_WHAT YOU WILL DO_
Repeat the listing below exactly. Pictures do not belong in the copy.

_TASK DATA_
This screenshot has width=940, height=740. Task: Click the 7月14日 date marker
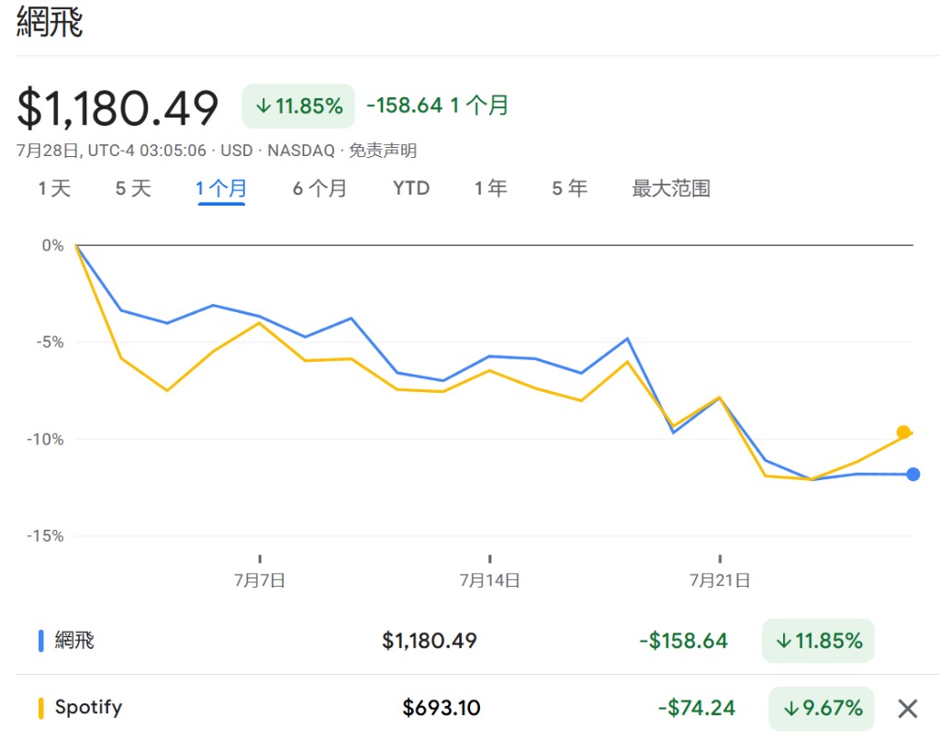(489, 580)
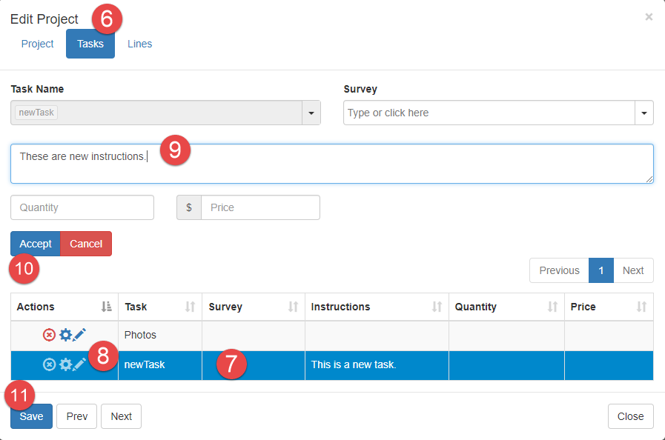
Task: Sort the table by the Actions column
Action: tap(64, 307)
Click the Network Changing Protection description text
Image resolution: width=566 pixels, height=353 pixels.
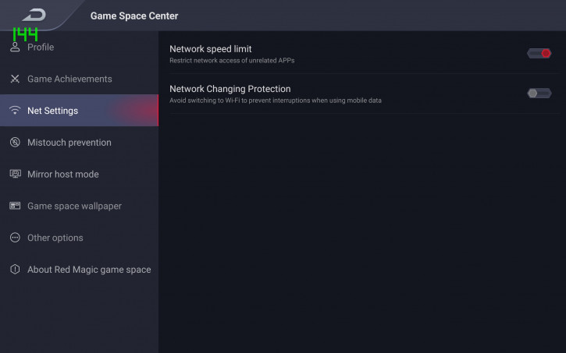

_RESULT FOR THIS TASK_
This screenshot has width=940, height=740. Task: Click the 7月14日 date marker
(489, 580)
Task: Sort the table by the Actions column
Action: tap(64, 307)
Click the Network Changing Protection description text
Image resolution: width=566 pixels, height=353 pixels.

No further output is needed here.